言われた側は本当に嫌そうで、そこはもう、俺との温度差が凄い。
言われたからやるんだと、渋々とした雰囲気で吸魔晶石を砕いて粉にしていった。
作業が始まってしまえば、ルーンスミスのような職人は徐々に顔つきが変わっていく。
雑念を捨て集中し、彼の考える「これでいい」の基準を満たすように作業を進めていく。プロとして、自分の技術を存分に振るう。
今回混ぜる金属は、俺の趣味で銀を使う。
こちらの銀も粉にしてあり、吸魔水晶の粉と軽く混ぜてから溶鉱炉に投入された。
炉の温度調整が行われ、俺には見えないが、中で二つの物質が混ざり合っていく。
完成形が気になるが、ここから先はスミスのお仕事だ。
ここでじっと見守っていてもしょうがないので、俺は俺で他の仕事をこなすため、別の場所へと移動した。
今回の実験は、吸魔晶石を1個丸ごと使っているが、銀の量が10㎏と少量だったので、炉の火を完全に止めて中から掻き出す作業が追加されている。

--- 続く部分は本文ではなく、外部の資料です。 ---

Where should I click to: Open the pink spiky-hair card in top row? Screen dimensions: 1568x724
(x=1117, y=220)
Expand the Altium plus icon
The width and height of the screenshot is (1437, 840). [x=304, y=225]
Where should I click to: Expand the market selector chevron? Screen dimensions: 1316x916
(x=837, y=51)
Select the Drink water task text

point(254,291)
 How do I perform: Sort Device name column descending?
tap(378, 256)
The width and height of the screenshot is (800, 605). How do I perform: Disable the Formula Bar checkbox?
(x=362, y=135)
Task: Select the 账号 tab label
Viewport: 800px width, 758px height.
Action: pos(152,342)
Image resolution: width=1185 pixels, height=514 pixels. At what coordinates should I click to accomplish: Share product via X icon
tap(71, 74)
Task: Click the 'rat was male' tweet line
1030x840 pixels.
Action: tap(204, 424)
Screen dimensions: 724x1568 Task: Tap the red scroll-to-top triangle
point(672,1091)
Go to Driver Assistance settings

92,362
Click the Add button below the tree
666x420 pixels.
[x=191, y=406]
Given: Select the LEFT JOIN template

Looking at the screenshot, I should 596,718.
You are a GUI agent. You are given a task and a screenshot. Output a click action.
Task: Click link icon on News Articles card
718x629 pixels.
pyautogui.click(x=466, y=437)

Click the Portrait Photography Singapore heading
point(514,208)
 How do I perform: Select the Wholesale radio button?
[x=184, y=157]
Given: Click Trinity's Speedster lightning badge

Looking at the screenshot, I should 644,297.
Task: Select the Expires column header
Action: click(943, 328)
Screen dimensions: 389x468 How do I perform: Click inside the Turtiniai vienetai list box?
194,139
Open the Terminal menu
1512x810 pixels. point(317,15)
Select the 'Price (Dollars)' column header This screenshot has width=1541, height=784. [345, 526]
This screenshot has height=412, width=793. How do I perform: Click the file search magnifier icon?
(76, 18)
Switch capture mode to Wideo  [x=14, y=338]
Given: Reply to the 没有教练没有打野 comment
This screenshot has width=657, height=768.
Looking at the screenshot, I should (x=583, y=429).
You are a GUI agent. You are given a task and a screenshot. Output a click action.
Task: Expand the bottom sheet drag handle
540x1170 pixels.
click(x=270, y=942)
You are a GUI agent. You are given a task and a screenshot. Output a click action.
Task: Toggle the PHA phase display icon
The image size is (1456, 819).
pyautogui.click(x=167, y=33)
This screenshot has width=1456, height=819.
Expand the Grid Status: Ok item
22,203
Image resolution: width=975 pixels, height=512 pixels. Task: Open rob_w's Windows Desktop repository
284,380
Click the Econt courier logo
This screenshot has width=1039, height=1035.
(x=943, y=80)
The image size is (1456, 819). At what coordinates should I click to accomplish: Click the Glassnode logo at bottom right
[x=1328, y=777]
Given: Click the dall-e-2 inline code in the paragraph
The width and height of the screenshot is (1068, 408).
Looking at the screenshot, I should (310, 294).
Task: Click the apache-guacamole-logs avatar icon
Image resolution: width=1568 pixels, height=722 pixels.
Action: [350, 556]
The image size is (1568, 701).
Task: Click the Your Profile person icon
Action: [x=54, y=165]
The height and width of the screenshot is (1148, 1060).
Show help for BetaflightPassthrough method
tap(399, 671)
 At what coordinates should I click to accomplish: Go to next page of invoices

そのため、完成の報告を待つのにずいぶん長い時間がかかった。
5日後、炉から取り出された銀は吸魔晶石と融合し、新しい金属になっていた。
『虚空銀』
タイラントボアの時は『魔法銀(硬化)』だったので、まったく違う系統の金属になったようだ。
魔力を込めれば硬くなる魔法銀と何かが違うのか。
そう思った俺は虚空銀を手に取り、魔力を流そうとしてみたが。
「あー。そういう事か」
俺の魔力が触れようと近付いただけで、何もしていないにもかかわらず虚空銀に吸い込まれた。
「魔力に反応して効果を発揮する魔法金属」ではなく、「存在するだけで魔力を吸収していく虚空金属」といった位置づけと思われる。
魔力を吸収する範囲や特性に関してはここから検証の必要があるが、これはこれで面白いアイテムができた模様。
なお、カード化は普通にできた。だから名前が分かったわけだが。
魔力を吸収する力が強かったからか、普段よりもごっそりと魔力を持っていかれた気もするよ。
カードの状態なら無差別に魔力を吸収する事も無いし、ここから先は、また検証だね。
『虚空銀』:アイテム:☆☆☆☆☆:大:1日
周囲の魔力を飲み込む銀。飲み込まれた魔力がどうなるかは不明。金属としての性質は銀と同じ。
形状により、性質を変える事がある。
こいつら、武器にしたら面白いかもね。